In [74]:
!pip install transformers



In [75]:
import pandas as pd
from transformers import DistilBertTokenizer, DistilBertForSequenceClassification, AdamW
from torch.utils.data import Dataset, DataLoader
from sklearn.model_selection import train_test_split
import torch

In [76]:
data = pd.read_excel("/content/drive/MyDrive/젯봇/Data4.xlsx", engine="openpyxl")

In [77]:
tokenizer = DistilBertTokenizer.from_pretrained('distilbert-base-uncased')

In [78]:
def preprocess_text(text):
    # 필요한 경우 텍스트 정제 로직 추가
    return text

def tokenize_and_encode(text):
    # 텍스트 정제
    text = preprocess_text(text)
    # 토크나이저를 사용하여 텍스트를 토큰화 및 인코딩
    return tokenizer.encode(text, add_special_tokens=True)

In [79]:
train_data, val_data = train_test_split(data, test_size=0.3, random_state=42)
train_data = train_data.reset_index(drop=True)
val_data = val_data.reset_index(drop=True)

In [80]:
def parse_labels(label_str, num_classes):
    labels = [0] * num_classes
    for label in label_str.split(','):
        labels[int(label)] = 1
    return labels

In [81]:
class TextDataset(Dataset):
    def __init__(self, dataframe, tokenizer, max_len, num_classes):
        self.tokenizer = tokenizer
        self.data = dataframe
        self.max_len = max_len
        self.num_classes = num_classes

    def __len__(self):
        return len(self.data)

    def __getitem__(self, index):
        # 텍스트 추출 및 정제
        text = str(self.data.SENTENCE[index])
        text = " ".join(text.split())

        # 토크나이저를 사용하여 텍스트를 토큰화 및 인코딩
        inputs = self.tokenizer.encode_plus(
            text,
            None,
            add_special_tokens=True,
            max_length=self.max_len,
            padding='max_length',
            return_token_type_ids=True,
            truncation=True
        )
        ids = inputs['input_ids']
        mask = inputs['attention_mask']

        # 레이블 처리
        # 레이블을 숫자 타입으로 변환하는 로직을 여기에 추가합니다.
        # 예: '1,3,5' -> [0, 1, 0, 1, 0, 1] (원-핫 인코딩 방식)
        # 이 부분은 데이터셋에 따라 달라질 수 있으므로 적절히 조정해야 합니다.
        label_str = self.data.label_idx[index]
        labels = parse_labels(label_str, self.num_classes)

        return {
            'ids': torch.tensor(ids, dtype=torch.long),
            'mask': torch.tensor(mask, dtype=torch.long),
            'targets': torch.tensor(labels, dtype=torch.float)  # 레이블 데이터 타입에 따라 수정 필요
        }

In [82]:
max_len = 128  # 최대 시퀀스 길이
batch_size = 32
num_classes = data['label_idx'].nunique()

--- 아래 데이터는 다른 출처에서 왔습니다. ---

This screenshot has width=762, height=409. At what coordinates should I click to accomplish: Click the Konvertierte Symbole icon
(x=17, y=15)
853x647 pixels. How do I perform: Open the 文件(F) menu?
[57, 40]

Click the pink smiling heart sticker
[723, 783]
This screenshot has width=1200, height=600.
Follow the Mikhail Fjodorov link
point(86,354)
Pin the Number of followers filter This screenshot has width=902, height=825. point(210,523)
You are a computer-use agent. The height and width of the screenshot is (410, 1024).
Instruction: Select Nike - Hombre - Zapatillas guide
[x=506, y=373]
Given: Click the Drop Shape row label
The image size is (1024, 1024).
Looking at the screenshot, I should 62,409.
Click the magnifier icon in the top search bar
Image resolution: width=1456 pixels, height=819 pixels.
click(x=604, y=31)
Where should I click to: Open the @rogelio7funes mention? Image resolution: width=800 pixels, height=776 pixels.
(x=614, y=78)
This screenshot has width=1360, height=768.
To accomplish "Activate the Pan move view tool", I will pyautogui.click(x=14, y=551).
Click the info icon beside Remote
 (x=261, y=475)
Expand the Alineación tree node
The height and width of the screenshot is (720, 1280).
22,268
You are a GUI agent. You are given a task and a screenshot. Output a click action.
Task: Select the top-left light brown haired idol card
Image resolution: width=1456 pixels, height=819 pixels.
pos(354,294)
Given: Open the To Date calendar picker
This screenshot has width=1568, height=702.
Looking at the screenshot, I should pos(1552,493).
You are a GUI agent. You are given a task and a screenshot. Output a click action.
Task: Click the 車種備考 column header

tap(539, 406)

train_dataset = TextDataset(train_data, tokenizer, max_len, num_classes)
val_dataset = TextDataset(val_data, tokenizer, max_len, num_classes)

train_loader = DataLoader(train_dataset, batch_size=batch_size, shuffle=True)
val_loader = DataLoader(val_dataset, batch_size=batch_size, shuffle=False)


In [None]:
from transformers import DistilBertForSequenceClassification, AdamW

device = torch.device("cuda" if torch.cuda.is_available() else "cpu")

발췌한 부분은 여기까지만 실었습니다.